« Renverser l’insoutenable » de Yves Citton.

La beauté de la crise est qu’elle permet à la fois d’augmenter la pression sur le présent et de le rendre tolérable au vu de la promesse (toujours reportée) de sortir du tunnel.

A notre époque où cet appel incessant à la crise, presque paradigmatique, permet d’occulter l’insoutenable, l’indéfendable, l’intenable, voire de les excuser, Yves Citton nous incite à repenser ce concept d’insoutenabilité pour mieux établir les procédures à mêmes de le renverser. Et c’est d’abord dans ces appels à la crise eux-mêmes qu’il s’agit de déceler ce qu’on ne peut soutenir, supporter ou défendre.  Car, dans ces discours percent déjà tous les aveuglements qui les fondent.  Que les privilèges dont l’Occident oublie être paré ne sont pas moins injustes que ceux qu’il est si fier d’avoir abattu dans la figure de l’Ancien Régime.  Que son opulence est inextricablement liée et dépendante de la misère qu’il organise de fait dans le Tiers-Monde.  Que ce sont les migrants repoussés qui paient le prix de notre sacro-saint bon marché.

Comment faire pression?

Comment, une fois cet insoutenable reconnu, le combattre?  Yves Citton propose pour ce faire des stratégies qu’il dépouille de leur traditionnel apparat idéologique.  Faire pression donc, mais sans attente fiévreuse du Grand Soir.  Une pression peut s’exercer sans avoir vocation à faire exploser.  La meilleure résistance à opposer à l’insoutenable (politique, écologique, éthique) est l’exercice d’une pression constante, continue, et non ponctuelle.  Elle oppose à l’angoisse du ratage (que recoupent toujours les idéologies du Grand Soir) la conjuration du sentiment d’impuissance. Elle remplace la figure du héros salvateur dominant l’évènement et le provoquant, par celle du quidam anonyme, traversé par le flux des évènements.  La pression propre à renverser l’insoutenable doit presque épouser les formes de l’habitude.

Et les actes de chacun doivent se transformer en gestes.  C’est-à-dire qu’ils doivent trouver une force, une intensité qui transmue leur individualité en mouvement macropolitique.  Cette intensité étant elle-même moins résultat d’une force moléculaire, que ce qui résulte de l’agglomérat de ces parcelles de gestes « médiatisés ».   L’intensité véritable du geste (tel Bouazizi s’immolant) est dans sa diffusion.

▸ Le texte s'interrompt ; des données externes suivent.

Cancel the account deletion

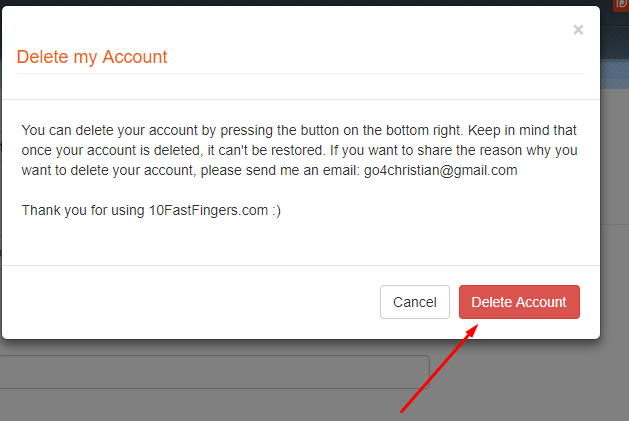(415, 302)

Se nourrissant chez Levinas, Balibar, Butler, Baudrillard (et Deleuze plus que ce qui n’en est avoué), Yves Citton nous rappelle aussi que nous avons besoin de mots et d’enchaînement de phrases pour réorienter notre monde dans des directions plus soutenables et plus émancipatrices.  Tout cela dans une urgence utile à combattre celles, factices, que d’aucuns s’échinent à nous imposer.

Apprendre à faire pression pour contrer les pressions qui menacent d’étouffer notre créativité est certainement l’urgence du moment.

Yves Citton, Renverser l’insoutenable, 2012, Le Seuil.